FATTI

Espulsioni

Domenica scorsa alcuni “tifosi” della squadra del Cagliari si sono esibiti in cori razzisti durante la partita col Pescara, rivolti questa volta all’indirizzo del calciatore ghanese Sulley Muntari, “colpevole” – evidentemente – per la sua origine africana.
Mi colpisce sempre quando qualcuno viene ancora sbeffeggiato – o peggio – per il colore della propria pelle, che in fondo è – tra i tanti aspetti variabili della vita – uno di quelli che non possiamo scegliere, anche se si manifesta per primo e con evidenza agli occhi degli altri.
Non è purtroppo una novità: l’ottimo Mauro Valeri – studioso del fenomeno e di cui ho già apprezzato il libro dedicato alla vicenda umana e sportiva di Leone Jacovacci – dedicò alcuni anni fa un preoccupato e documentato volume (Che razza di tifo. Dieci anni di razzismo nel calcio italiano) all’argomento, che resta – evidentemente – ancora di grande attualità.
Questa volta, Muntari sembra averle provate tutte. Ha dapprima tentato – amichevolmente – di rabbonire la curva; ha poi chiesto – inutilmente – l’intervento dell’arbitro Minelli, che lo ha invece ammonito per proteste. Cosicché, seccato ed amareggiato, ha infine abbandonato il campo. Risultato: una giornata di squalifica.
Non ho particolari competenze per valutare se durante il match di domenica scorsa – come stabilito dal giudice federale Gerardo Mastrandrea – i cori razzisti abbiano o meno violato l’articolo 11 comma 3 del Codice della giustizia sportiva, né se questa squalifica sia più o meno coerente con tale sistema. Chi lo volesse, può leggere la breve decisone e farsi da sé una opinione in argomento.
Mi ha però impressionato un particolare nel comportamento di Muntari, che pure è uomo dal carattere impulsivo. È accaduto durante la partita, molto prima dell’epilogo, alla fine del primo tempo. Accortosi che tra quanti lo dileggiavano c’era anche un bambino, a ciò “incitato” dalla sua famiglia, l’atleta si è avvicinato alla curva, si è presentato al piccolo, ha provato a spiegare che trattare così un calciatore nero è sbagliato; infine, gli ha regalato la sua maglia.

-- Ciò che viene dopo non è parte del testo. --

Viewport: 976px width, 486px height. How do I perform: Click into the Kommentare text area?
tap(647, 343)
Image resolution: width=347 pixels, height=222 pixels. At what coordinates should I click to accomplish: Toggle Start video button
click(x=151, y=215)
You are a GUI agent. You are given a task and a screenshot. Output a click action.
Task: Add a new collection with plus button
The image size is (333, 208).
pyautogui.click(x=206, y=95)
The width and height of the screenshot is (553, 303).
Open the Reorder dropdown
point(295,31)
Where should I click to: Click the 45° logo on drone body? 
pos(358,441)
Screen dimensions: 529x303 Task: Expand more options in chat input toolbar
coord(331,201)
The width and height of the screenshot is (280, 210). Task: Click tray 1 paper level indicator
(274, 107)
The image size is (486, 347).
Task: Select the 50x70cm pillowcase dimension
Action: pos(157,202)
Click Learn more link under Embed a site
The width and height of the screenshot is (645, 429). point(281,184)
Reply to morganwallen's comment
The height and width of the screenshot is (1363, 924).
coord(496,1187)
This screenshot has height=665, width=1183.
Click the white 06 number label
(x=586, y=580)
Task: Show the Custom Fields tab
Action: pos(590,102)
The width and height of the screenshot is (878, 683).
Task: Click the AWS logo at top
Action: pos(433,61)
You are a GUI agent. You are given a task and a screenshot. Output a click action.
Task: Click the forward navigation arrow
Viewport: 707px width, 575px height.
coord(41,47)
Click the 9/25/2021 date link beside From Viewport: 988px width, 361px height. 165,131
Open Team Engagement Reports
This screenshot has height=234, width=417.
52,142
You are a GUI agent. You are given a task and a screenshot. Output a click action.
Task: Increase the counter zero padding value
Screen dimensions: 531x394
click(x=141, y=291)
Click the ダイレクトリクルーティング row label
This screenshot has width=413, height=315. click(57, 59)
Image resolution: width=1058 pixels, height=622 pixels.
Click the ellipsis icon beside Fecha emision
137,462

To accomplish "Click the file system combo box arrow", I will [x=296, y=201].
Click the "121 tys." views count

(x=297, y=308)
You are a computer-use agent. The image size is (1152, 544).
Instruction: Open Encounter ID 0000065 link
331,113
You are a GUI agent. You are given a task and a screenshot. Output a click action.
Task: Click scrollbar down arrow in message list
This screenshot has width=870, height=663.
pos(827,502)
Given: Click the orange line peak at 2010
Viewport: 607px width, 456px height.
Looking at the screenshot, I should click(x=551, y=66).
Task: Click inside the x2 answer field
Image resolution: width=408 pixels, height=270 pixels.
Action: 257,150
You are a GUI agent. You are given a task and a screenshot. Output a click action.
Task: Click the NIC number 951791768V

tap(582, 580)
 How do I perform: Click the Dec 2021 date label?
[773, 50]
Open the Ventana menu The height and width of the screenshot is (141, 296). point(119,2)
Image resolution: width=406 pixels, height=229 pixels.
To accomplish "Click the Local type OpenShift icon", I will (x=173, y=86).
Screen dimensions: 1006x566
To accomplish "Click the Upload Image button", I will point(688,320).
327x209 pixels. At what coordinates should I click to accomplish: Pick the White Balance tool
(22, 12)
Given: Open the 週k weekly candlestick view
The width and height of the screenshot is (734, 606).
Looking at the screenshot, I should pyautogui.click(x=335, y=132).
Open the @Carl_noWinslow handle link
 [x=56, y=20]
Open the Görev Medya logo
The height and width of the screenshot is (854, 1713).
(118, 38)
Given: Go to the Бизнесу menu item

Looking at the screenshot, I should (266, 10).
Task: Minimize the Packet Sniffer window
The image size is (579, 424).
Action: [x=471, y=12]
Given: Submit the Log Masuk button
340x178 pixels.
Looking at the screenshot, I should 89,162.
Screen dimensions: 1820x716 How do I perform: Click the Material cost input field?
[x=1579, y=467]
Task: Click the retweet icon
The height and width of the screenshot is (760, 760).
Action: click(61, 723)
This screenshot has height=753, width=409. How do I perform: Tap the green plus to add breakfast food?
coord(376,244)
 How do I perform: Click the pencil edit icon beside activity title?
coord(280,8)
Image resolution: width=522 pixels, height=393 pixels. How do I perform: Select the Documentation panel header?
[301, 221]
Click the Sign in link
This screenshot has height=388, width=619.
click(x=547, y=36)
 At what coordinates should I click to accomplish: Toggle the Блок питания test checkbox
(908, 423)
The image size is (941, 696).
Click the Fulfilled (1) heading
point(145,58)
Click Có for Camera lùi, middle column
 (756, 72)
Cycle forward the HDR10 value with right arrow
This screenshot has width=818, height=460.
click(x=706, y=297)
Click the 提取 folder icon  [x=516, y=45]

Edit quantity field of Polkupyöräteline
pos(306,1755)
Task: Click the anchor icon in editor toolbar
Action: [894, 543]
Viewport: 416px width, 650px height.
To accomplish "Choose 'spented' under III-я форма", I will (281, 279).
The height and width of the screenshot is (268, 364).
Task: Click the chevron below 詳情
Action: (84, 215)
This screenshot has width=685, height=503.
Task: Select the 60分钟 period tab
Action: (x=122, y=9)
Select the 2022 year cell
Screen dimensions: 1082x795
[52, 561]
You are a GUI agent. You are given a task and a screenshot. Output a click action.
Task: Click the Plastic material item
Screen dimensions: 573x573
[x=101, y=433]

Muntari e l’arbitro Minelli

Non so se all’Alto Commissario ONU per i diritti umani Zeid Ra’ad al-Hussein, che ha parlato dell’uscita dal campo di Muntari come «esempio nella lotta al razzismo», sia stato raccontato anche questo gesto del calciatore africano; né se quello di domenica scorsa sarà – auspicabilmente – un momento di svolta nella lotta contro il razzismo ed i giudici sportivi sapranno – o vorranno – rivalutare diversamente quanto accaduto nello stadio cagliaritano.
Ma il contegno – apparentemente inutile – di Muntari (e specialmente quel tentativo di “umanizzazione” compiuto all’indirizzo dei suoi denigratori) vale, secondo me, almeno quanto molti discorsi.